JCU Nursing and Midwifery senior lecturer Dr Marie McAuliffe said the experience has proven to be a formative one for students, as they discover their own styles of administering their healthcare skills.

“Before we went, I think the reasons the students wanted to go was to have an adventure, and to have experiences somewhere different to an Australian healthcare setting,” Marie says. “I took some notes while I was watching students in their practice and things that I saw was about how they drew things out of their own personal strengths to work in the low-resource setting of remote PNG.

“Their resilience, their ability to adapt and work in teams was evident. It was just phenomenal to watch each student’s growth which happened really quickly, and it happened really quickly because the students were really well prepared for professional practice, but just hadn’t had a chance to practice their skills in a different type of setting.”

Nursing student playing with Papua New Guinea children
Nursing students in a boat to deliver healthcare to remote communities
Nursing students sailed out of their comfort zones and all the way to Papua New Guinea to deliver healthcare to remote areas.

Rising to the challenge

The remote location of many of PNG’s villages and the terrain of winding rivers and dense forest presents challenging working conditions that students could experience and learn from during their YWAM outreach.

The commitment of these budding nurses and midwives to the areas of rural, remote and tropical health provided a huge benefit for the communities they visited.

“These are very remote villages and there is no other health care,” Marie says.  “On one of our two week outreaches we completed over 4000 childhood immunisations. For most of the people, most of the time, women have no access to any maternity care, there is no access to medical care in most of the villages.

“For our students, they get to work much more autonomously in a primary healthcare setting, under supervision obviously. They get to experience not only true autonomous experience, but they get to practice their skills in a really high level way.”

The experience proves invaluable for the students in that it not only tests their skills, but also illustrates just how much they know from studying at JCU.

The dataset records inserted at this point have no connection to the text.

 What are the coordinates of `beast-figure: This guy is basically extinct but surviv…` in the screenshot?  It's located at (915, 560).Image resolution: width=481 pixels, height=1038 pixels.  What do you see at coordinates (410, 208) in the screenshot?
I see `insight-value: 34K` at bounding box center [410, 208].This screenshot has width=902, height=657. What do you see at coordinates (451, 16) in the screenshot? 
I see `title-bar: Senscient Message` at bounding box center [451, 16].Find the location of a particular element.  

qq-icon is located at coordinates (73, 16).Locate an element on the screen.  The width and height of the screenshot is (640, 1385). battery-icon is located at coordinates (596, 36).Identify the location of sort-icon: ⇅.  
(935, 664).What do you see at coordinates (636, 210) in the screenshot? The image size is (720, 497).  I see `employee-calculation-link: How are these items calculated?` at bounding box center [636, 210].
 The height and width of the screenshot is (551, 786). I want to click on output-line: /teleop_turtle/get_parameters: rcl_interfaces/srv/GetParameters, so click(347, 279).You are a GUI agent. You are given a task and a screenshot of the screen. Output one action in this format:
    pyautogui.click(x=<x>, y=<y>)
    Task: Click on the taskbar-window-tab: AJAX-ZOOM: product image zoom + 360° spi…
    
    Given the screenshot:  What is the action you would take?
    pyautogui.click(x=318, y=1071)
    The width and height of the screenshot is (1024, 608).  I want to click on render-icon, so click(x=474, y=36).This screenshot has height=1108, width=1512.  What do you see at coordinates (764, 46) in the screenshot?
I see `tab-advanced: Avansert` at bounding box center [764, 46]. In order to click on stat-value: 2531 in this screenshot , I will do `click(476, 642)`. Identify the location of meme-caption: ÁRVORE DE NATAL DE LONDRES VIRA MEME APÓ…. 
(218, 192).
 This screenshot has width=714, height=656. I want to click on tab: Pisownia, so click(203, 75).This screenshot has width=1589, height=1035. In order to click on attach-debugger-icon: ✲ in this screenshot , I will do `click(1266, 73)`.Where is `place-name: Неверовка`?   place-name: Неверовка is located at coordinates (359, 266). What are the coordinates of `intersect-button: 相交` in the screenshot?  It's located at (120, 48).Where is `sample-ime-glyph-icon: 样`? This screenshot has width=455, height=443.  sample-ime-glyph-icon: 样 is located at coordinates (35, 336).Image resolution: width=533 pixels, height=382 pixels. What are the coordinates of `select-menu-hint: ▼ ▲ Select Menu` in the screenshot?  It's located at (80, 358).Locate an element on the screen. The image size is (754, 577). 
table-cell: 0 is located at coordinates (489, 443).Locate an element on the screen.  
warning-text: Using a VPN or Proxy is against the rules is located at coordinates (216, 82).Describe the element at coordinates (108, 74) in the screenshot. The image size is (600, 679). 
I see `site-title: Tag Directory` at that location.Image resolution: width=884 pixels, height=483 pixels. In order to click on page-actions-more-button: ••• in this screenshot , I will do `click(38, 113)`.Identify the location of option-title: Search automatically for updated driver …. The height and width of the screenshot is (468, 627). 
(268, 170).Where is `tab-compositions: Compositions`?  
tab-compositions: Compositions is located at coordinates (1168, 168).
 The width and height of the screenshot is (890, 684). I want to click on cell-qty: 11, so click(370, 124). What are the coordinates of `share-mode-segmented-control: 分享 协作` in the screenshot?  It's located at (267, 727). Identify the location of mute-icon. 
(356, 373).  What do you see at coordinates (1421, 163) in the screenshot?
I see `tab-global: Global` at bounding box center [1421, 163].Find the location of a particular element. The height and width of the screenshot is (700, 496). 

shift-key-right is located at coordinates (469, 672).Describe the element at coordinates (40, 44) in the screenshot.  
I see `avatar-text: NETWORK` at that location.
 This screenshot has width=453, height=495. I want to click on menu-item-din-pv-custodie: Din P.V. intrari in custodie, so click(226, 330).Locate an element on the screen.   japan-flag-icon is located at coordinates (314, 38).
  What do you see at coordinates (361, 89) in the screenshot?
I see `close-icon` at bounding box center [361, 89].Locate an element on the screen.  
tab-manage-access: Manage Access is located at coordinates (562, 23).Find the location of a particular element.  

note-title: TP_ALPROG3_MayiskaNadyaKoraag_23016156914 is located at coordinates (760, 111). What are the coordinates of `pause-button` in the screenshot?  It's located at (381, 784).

“They learned to recognise that they do have high-level knowledge and skills, and they can apply those skills in any setting,” Marie says. “In a high-resource setting, say one of our major hospitals, there is lots of equipment and backup and sometimes students just don’t realise just how much they do know and what they can do.

“When you’ve got a low resource setting where all you’re relying on is your knowledge and skills, you realise how much you do know and how much you can do.”

JCU’s participation in the YWAM Medical Ships program has been running since 2018.